Most people have more than a few horror stories about how they were mistreated by an airline or store, caught in the maze of automated customer service or told “we can’t do that, it’s against company policy.” It seems insane but almost every retailer and company does it: tries to tell the customer why he or she is wrong. The potential buyer has just decided not to give money to a salesperson because that salesperson is not treating them well and, instead of learning from that and changing, the salesperson tells the buyer why things are done the way they are. It’s just like saying “don’t buy our products anymore. “ That’s called an un-wow and every un-wow moves a company further down the ladder of success.

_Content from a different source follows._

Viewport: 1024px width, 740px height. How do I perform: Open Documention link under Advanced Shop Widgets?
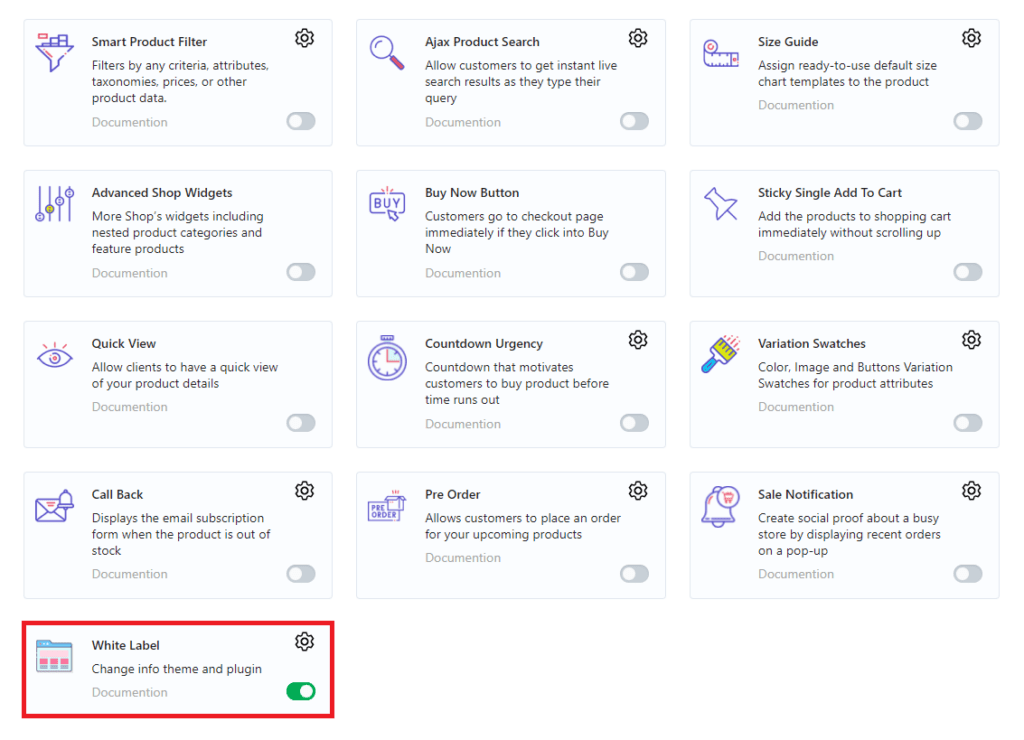point(130,273)
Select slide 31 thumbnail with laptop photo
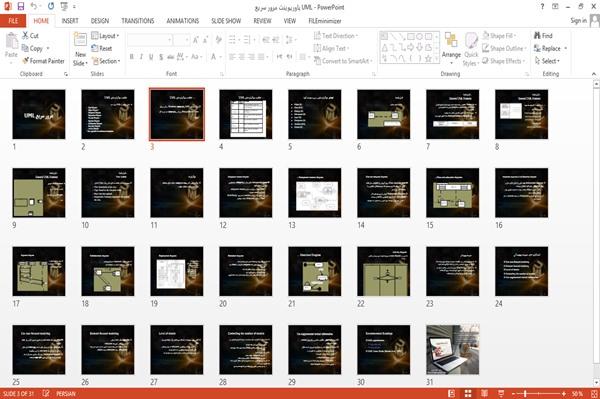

If it happens even just a few times, customers become ex-customers and frequent buyers turn into “only when I absolutely have to” customers. Plus, they tell everyone they know about the horrible experience. If they have a blog, they tell a million people. If they happen to be on television or write an article for a newspaper, they tell ten million people. That’s what happens every time you un-wow somebody.

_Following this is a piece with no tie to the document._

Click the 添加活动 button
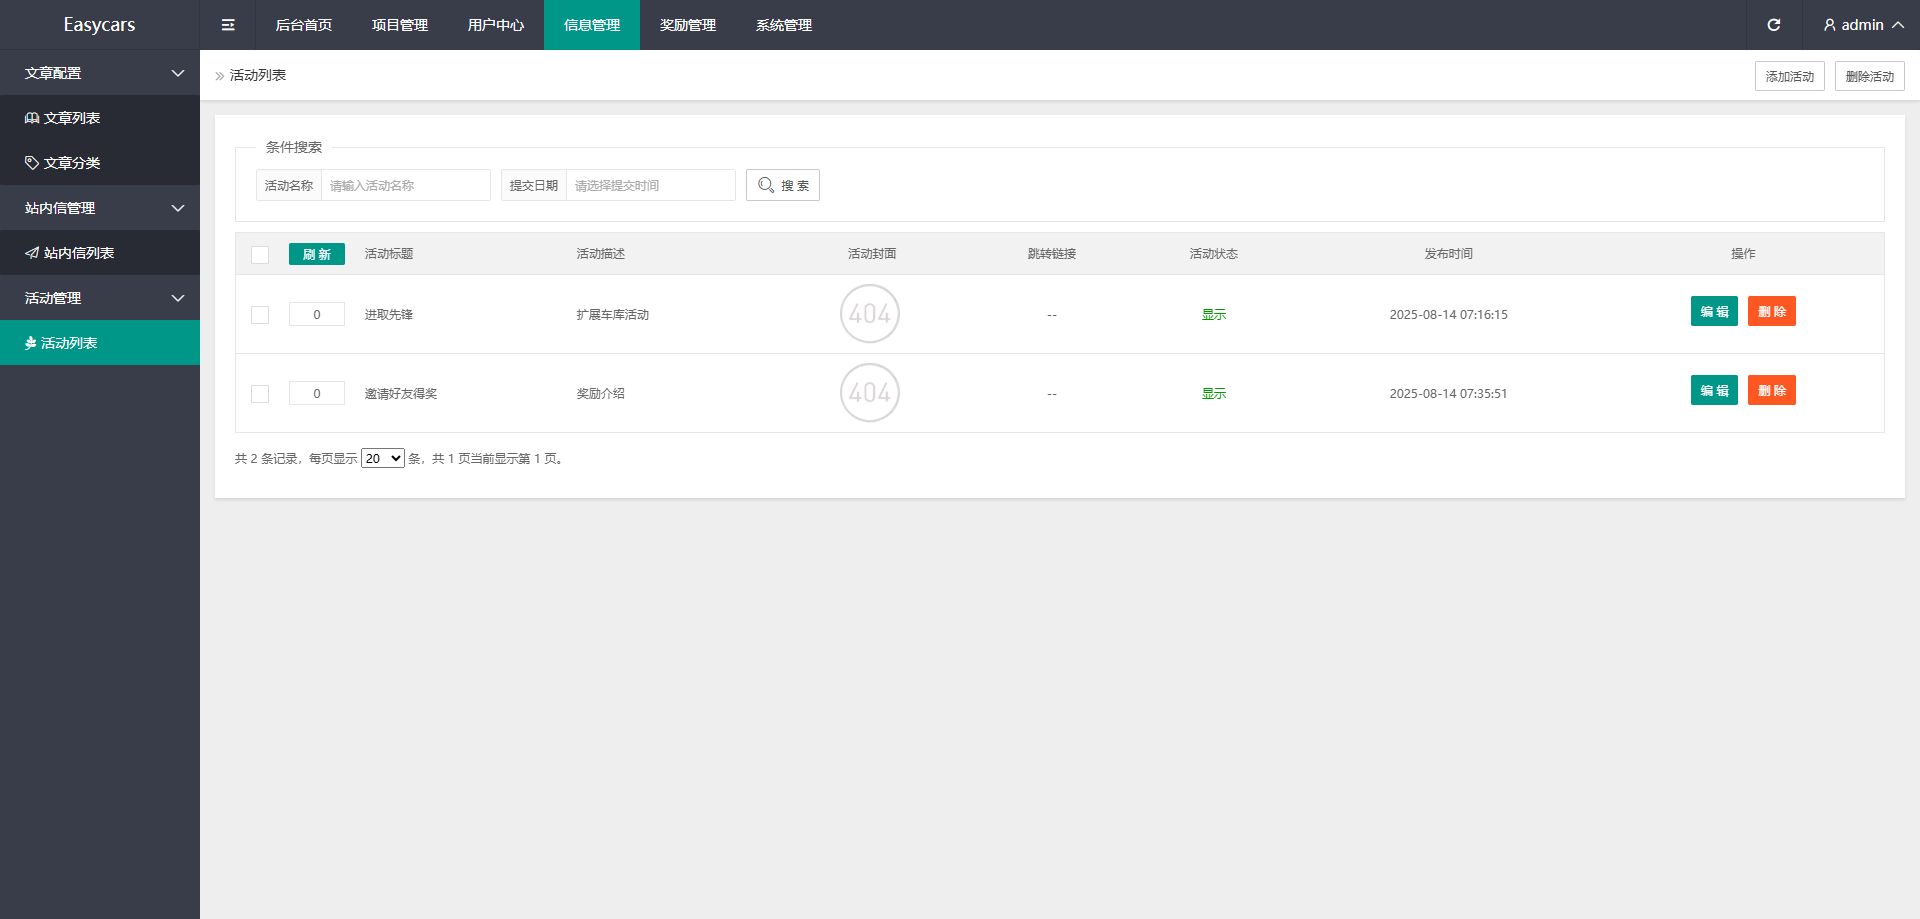point(1789,76)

On the other hand, every time you wow a customer you’re on the way to creating a brand advocate. A lot of the time it takes just some common sense or an “I understand” to wow a customer. Think about the airline passenger trying to change a ticket, boarding at a stop over location with an original ticket or getting re-routed because of a storm. Can you imagine the impression he would get if, just once, an airline employee said “I understand how frustrating this is for you. You’re right.” Instead, passengers just get the run around and bad mouth airlines every chance they get.

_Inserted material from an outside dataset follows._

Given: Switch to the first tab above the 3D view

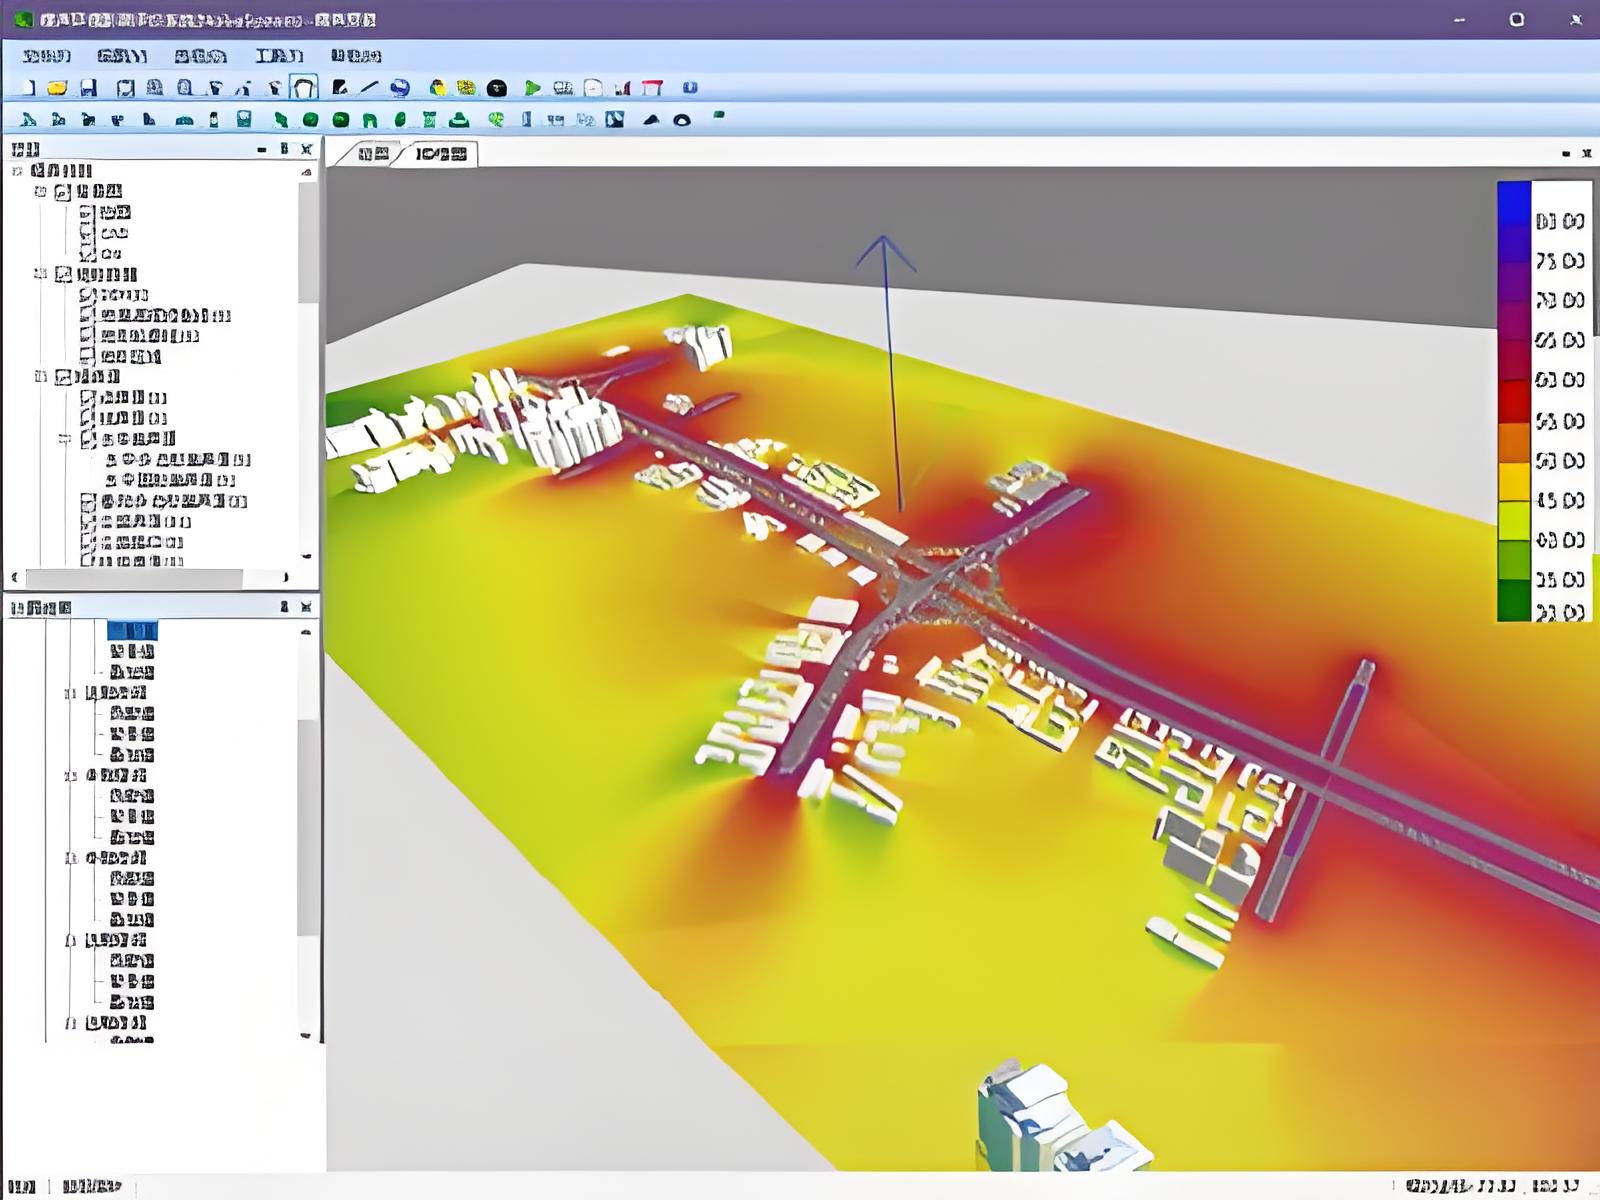Looking at the screenshot, I should click(373, 154).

Wows can’t be just silly wows. You can’t just do something weird and someone says, “Wow. Why’d you do that?” It has to be a wow that’s related to your business. Free shipping is a wow that many online companies use, especially at holidays. A free month of cable to say we’re sorry there was a problem is certainly a wow. Even just saying “we’re sorry” can be a wow, but only if the problem is fixed easily and immediately.
People tell their friends about wows, bloggers rave about wows and each wow moves a customer up the preference ladder until he or she is advocating for the product or service. The wow factor is so critical to success that companies should hire a director of wow, someone whose job is to be completely committed to great customer service, added value, common sense and even a touch of whimsy if appropriate. Importantly, the director of wow is empowered to eliminate the un-wows. In even the best of companies, a director of wow might immediately identify 50 or more little ways in which customers have been mistreated. Think of it. Fifty times someone didn’t have to ask to talk to a supervisor, fifty almost ex-customers retained and fifty people actively promoting a product everywhere they go.
Although customers aren’t always right, they should be treated as though they are. Customer-friendly businesses make money and build loyalty. Every un-wow brings a brand down and every wow elevates it to superstar status.